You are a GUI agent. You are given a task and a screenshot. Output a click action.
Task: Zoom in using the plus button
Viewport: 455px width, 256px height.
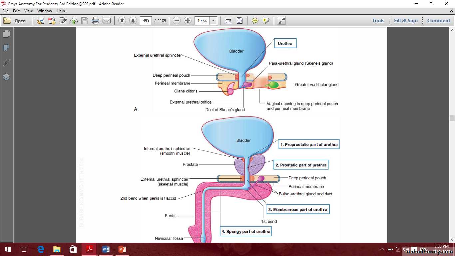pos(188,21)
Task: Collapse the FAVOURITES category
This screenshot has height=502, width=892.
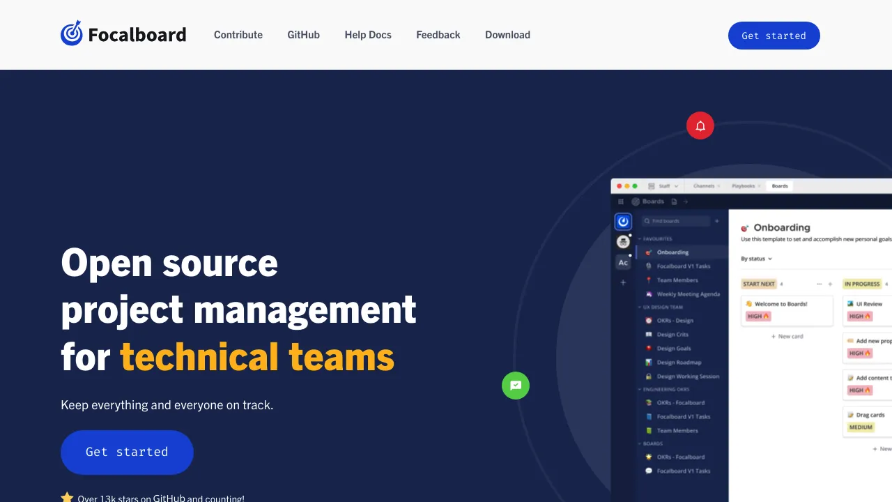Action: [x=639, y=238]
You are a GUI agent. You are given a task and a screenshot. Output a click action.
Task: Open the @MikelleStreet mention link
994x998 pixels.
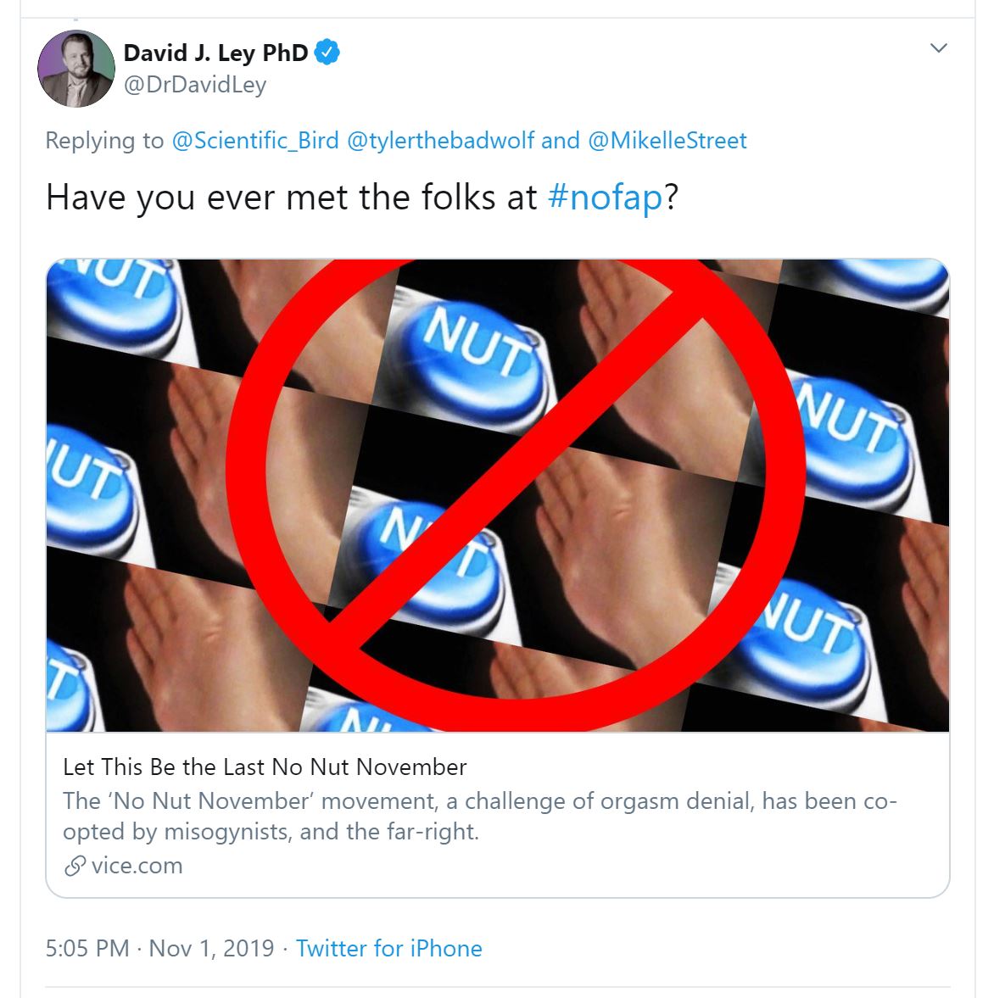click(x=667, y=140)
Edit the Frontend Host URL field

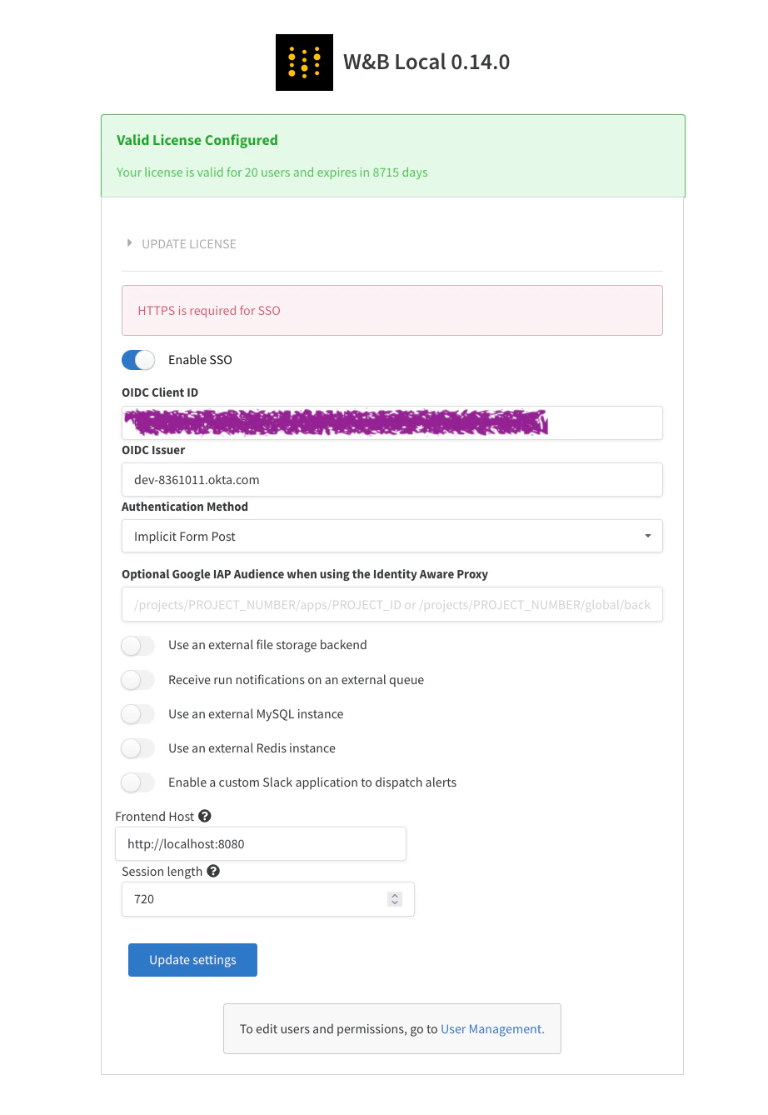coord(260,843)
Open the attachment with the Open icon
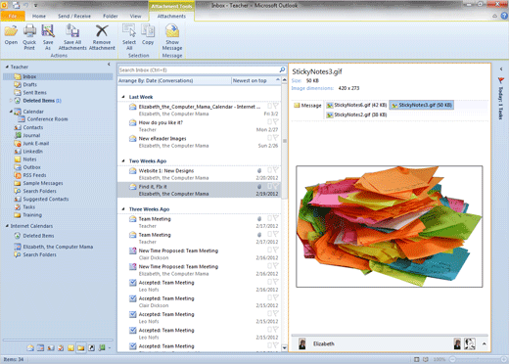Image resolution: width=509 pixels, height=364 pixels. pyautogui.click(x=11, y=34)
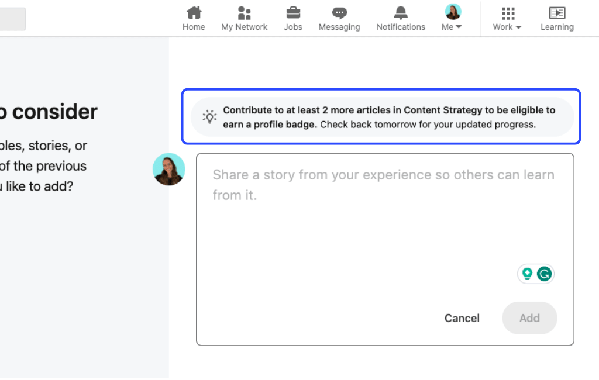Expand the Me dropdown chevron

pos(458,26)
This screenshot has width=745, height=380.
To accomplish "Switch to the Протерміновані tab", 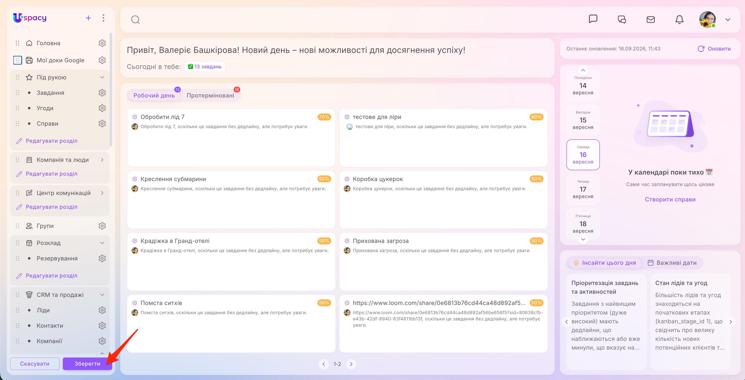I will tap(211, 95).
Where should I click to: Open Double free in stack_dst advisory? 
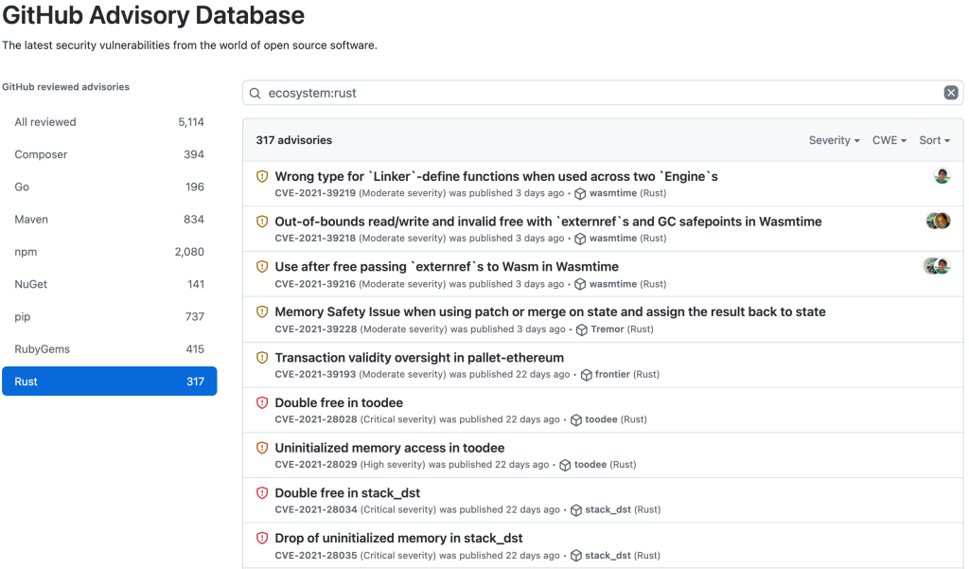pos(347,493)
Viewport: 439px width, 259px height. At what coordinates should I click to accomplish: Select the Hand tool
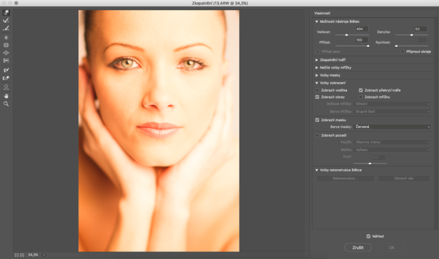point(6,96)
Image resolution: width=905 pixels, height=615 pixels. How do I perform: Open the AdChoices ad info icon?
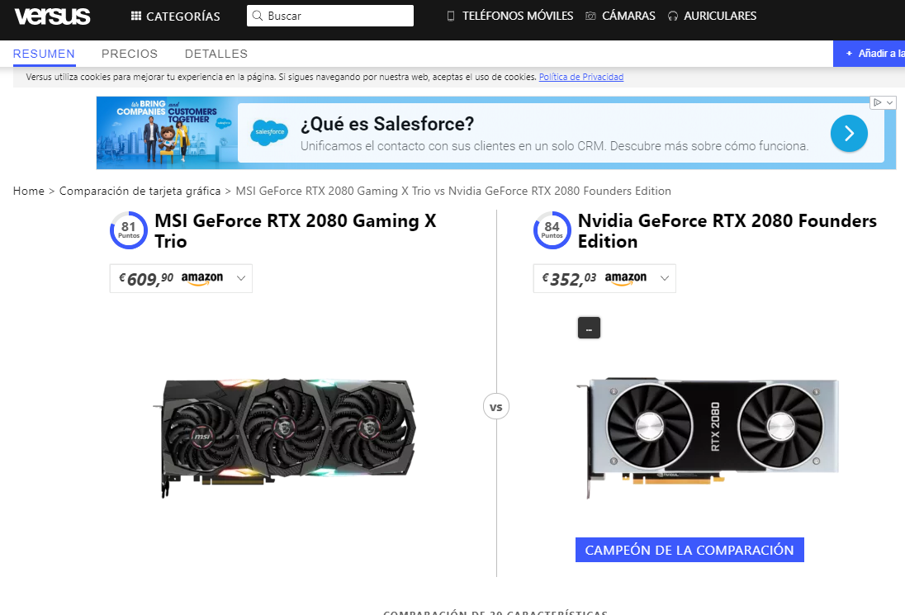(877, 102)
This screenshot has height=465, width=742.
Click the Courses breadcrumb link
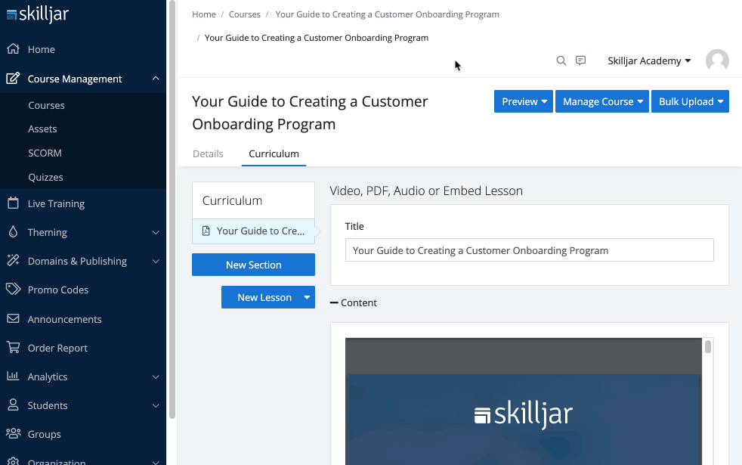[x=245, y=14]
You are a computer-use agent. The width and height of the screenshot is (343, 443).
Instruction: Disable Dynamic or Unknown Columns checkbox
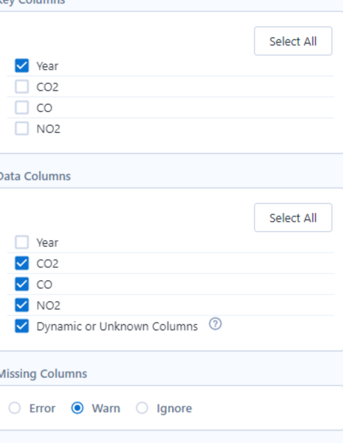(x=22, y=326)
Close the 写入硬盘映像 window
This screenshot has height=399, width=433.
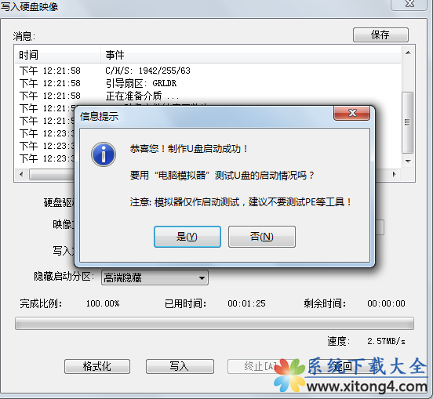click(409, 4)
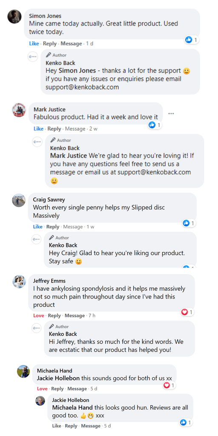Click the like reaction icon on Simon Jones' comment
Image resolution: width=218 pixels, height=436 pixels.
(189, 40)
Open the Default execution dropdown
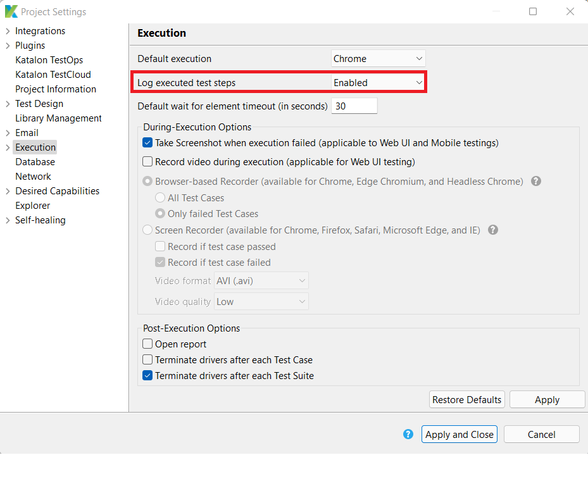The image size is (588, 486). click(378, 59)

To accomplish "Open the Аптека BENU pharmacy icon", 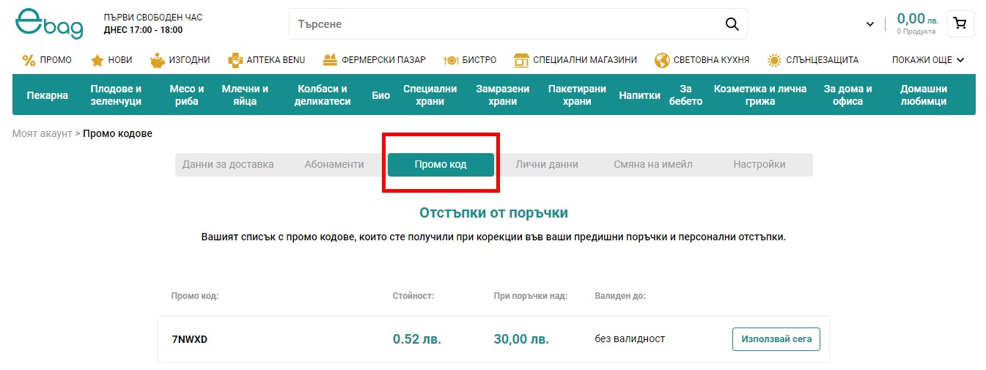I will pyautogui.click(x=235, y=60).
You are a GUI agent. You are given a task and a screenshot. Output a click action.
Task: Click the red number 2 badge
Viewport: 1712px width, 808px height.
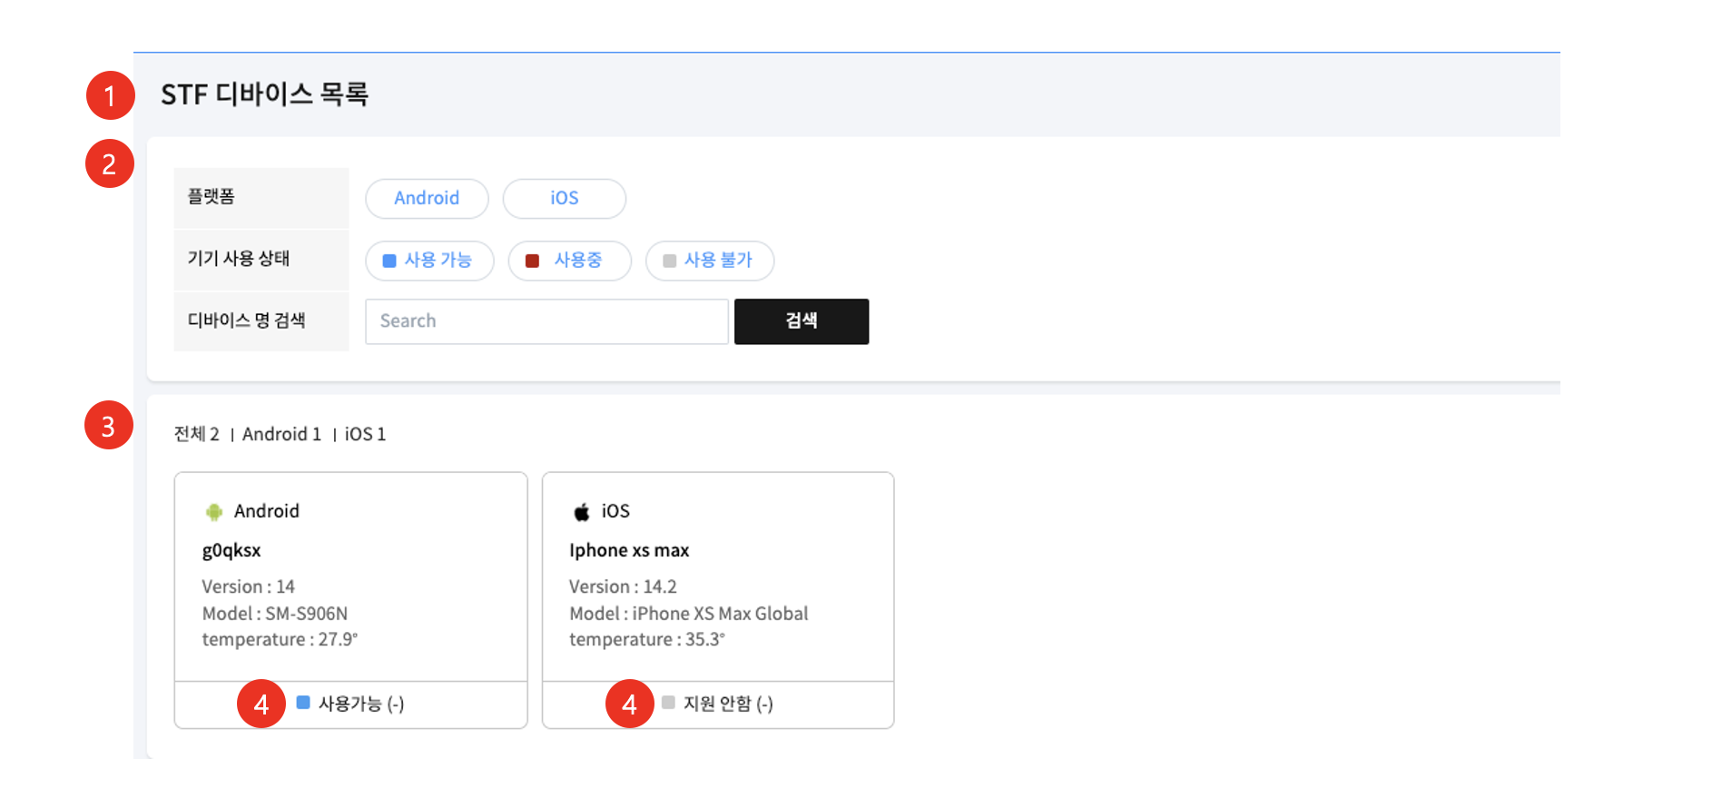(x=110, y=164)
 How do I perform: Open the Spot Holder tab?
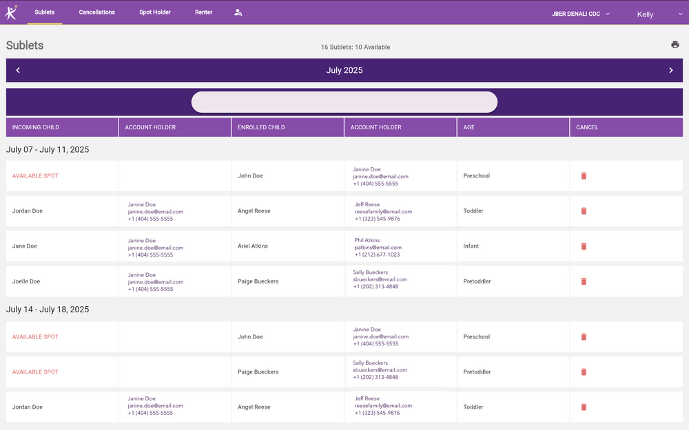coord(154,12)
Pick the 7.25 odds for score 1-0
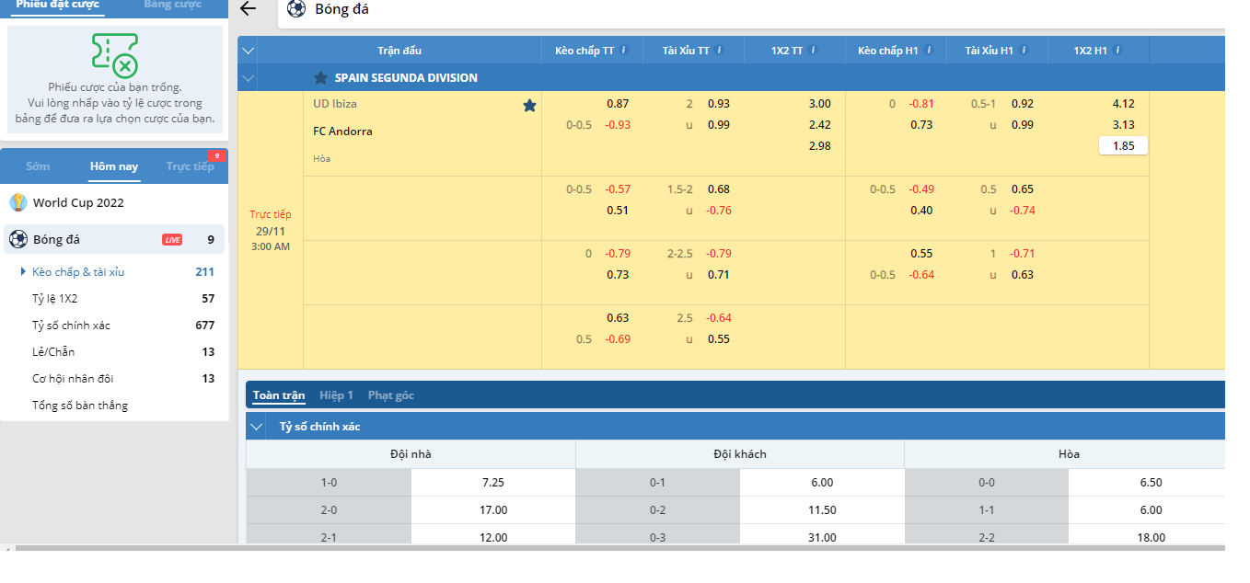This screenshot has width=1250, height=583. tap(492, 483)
# # #
◆ **What you are asked to do**
No pictures belong in the answer, only the lines from the top of the listing through the line containing "Task: Collapse the FAVOURITES category", repeated word for word.

◆ **Output below**
You are a GUI agent. You are given a task and a screenshot. Output a click action.
Task: Zoom in using the plus button
Viewport: 455px width, 256px height.
pos(188,21)
Task: Collapse the FAVOURITES category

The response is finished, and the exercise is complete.